# PROMPT
Please return the data that follows precisely as written, but without the images.

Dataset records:
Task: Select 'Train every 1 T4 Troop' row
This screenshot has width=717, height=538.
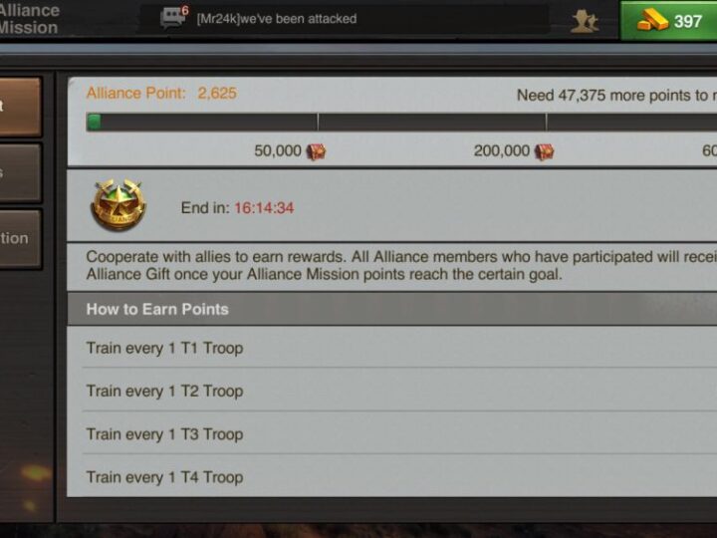Action: click(x=392, y=476)

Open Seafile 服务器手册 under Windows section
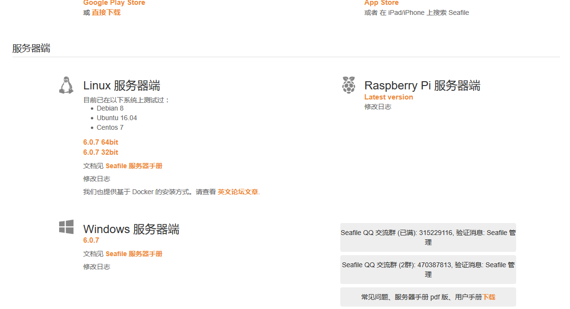134,254
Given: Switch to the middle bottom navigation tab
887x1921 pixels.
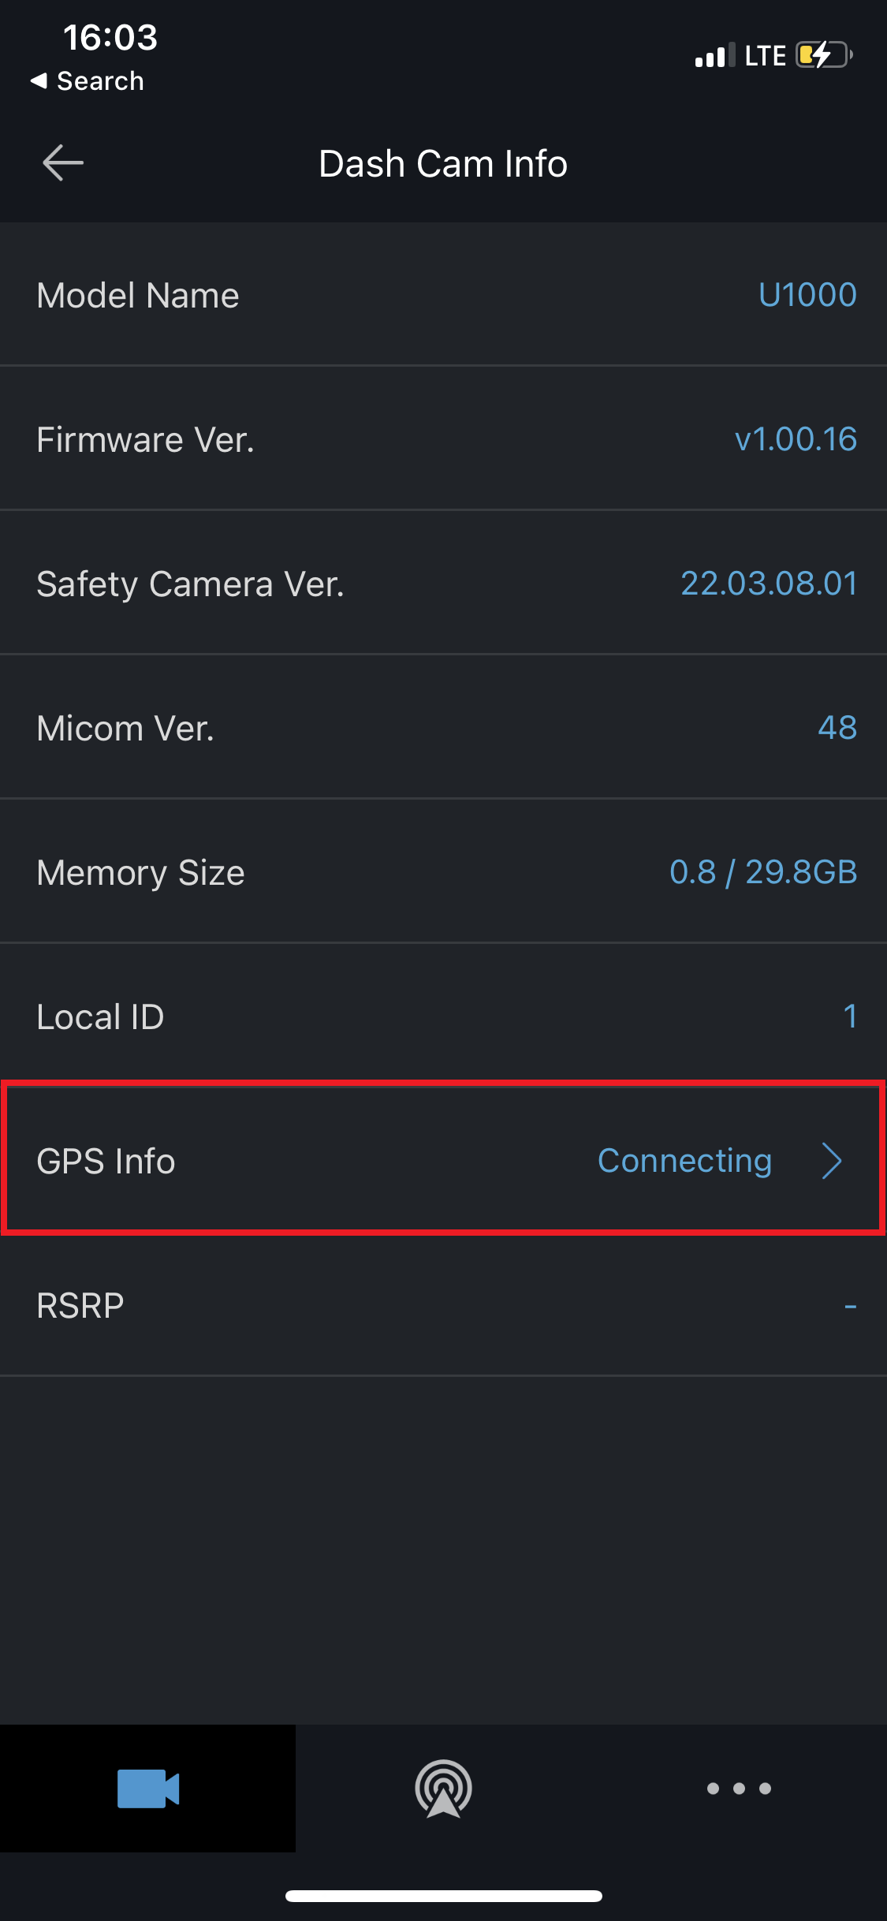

# RESULT OF THIS TASK
Task: Select 'Train every 1 T4 Troop' row
This screenshot has width=717, height=538.
Action: click(x=392, y=476)

Open Seafile 服务器手册 under Windows section
134,254
Given: Switch to the middle bottom navigation tab
887x1921 pixels.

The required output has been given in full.